- Assignment -
If a line in the material below has the string "Given", copy it out.

- Raw data -
::::
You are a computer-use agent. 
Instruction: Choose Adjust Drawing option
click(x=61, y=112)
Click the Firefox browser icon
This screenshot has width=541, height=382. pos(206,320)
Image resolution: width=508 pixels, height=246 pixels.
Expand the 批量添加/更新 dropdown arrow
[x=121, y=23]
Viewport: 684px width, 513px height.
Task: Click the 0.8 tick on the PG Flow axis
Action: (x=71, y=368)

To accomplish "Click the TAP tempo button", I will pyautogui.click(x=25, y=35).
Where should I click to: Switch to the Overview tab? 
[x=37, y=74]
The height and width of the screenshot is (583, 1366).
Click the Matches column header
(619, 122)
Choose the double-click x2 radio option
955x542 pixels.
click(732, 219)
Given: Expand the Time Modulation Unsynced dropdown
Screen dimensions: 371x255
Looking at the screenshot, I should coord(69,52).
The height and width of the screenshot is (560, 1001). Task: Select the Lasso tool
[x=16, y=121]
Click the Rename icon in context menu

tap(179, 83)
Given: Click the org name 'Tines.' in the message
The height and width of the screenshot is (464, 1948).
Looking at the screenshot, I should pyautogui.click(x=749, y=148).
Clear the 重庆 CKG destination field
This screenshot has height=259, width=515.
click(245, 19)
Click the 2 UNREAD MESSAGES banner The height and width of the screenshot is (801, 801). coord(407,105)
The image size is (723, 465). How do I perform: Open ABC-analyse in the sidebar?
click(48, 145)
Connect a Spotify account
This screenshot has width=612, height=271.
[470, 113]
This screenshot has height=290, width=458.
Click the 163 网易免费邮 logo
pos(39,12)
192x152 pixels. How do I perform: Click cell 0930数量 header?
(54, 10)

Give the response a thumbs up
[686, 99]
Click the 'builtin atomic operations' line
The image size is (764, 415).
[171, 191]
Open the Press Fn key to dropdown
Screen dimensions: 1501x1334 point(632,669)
::::
- Task answer -
Given: Expand the Time Modulation Unsynced dropdown
Given: Click the org name 'Tines.' in the message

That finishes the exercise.